MT telah ditahan sejak 16 Juli 2025 dan hingga kini sudah menjalani masa tahanan lebih dari 115 hari di Polda Kaltim. Berdasarkan perpanjangan terakhir yang dikeluarkan Pengadilan Negeri Tanah Grogot (Nomor: 91/Pen.Pid/2025/PN.Tgt), masa penahanannya seharusnya berakhir pada 12 November 2025.
Namun pada 22 Oktober 2025, MT sempat dikeluarkan dari tahanan selama delapan hari dengan status “terbantar” — bukan bebas, melainkan pembantaran yang berarti penundaan sementara penahanan dengan alasan medis.

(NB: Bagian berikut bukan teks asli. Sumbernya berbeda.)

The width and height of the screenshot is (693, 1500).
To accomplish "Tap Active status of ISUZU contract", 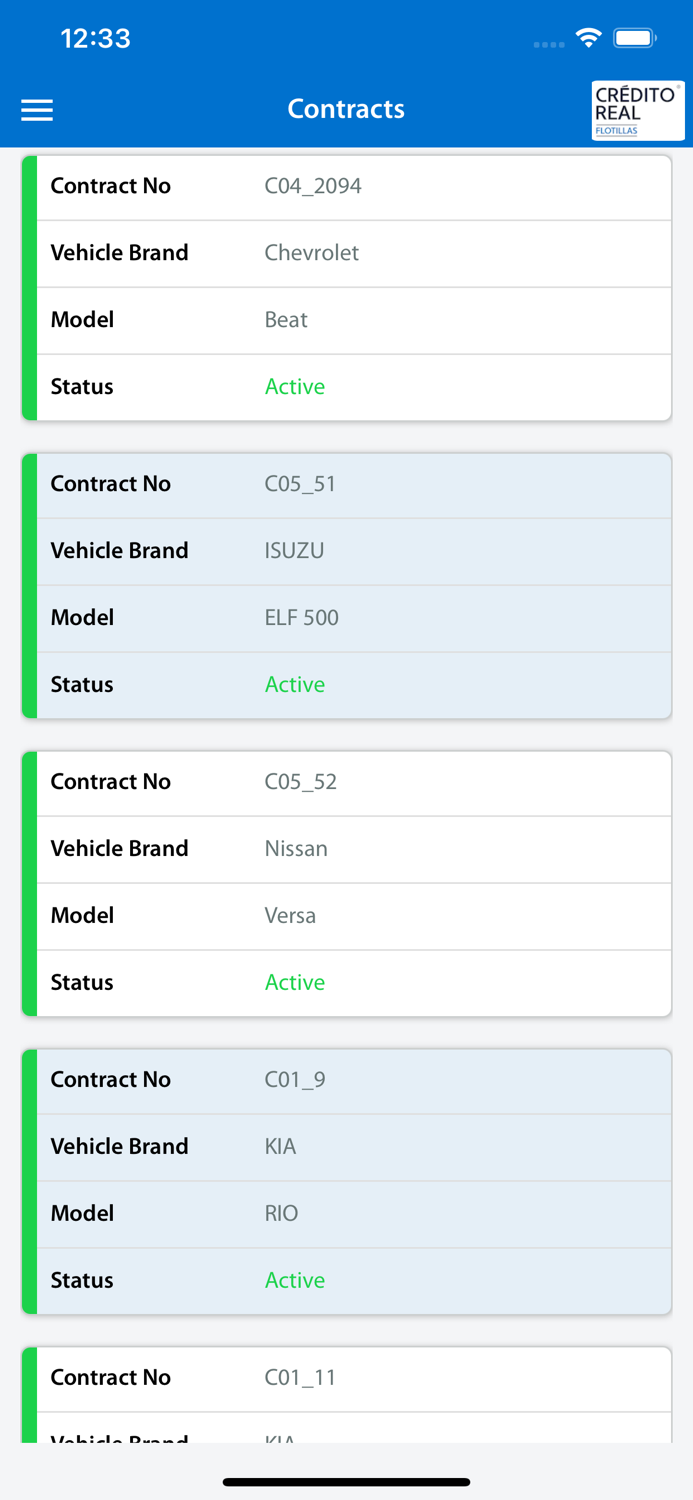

Anehnya, selama masa pembantaran tersebut MT tidak sedang sakit. Ia justru diisolasi di RS Atma Husada Samarinda sejak 22 hingga 30 Oktober 2025.
“Pembantaran itu jelas tidak sah karena tidak sesuai dengan Surat Edaran Mahkamah Agung (SEMA) No. 1 Tahun 1989. Pembantaran hanya bisa dilakukan atas permintaan tahanan atau keluarganya, untuk keperluan pengobatan medis, bukan untuk kepentingan penyidikan,” jelas Ardiansyah.
Selama masa isolasi, keluarga MT tidak diizinkan menjenguk. Bahkan, pada 26 Oktober 2025, sang istri yang menempuh perjalanan sejauh 300 kilometer dari Muara Kate ditolak untuk menemui suaminya.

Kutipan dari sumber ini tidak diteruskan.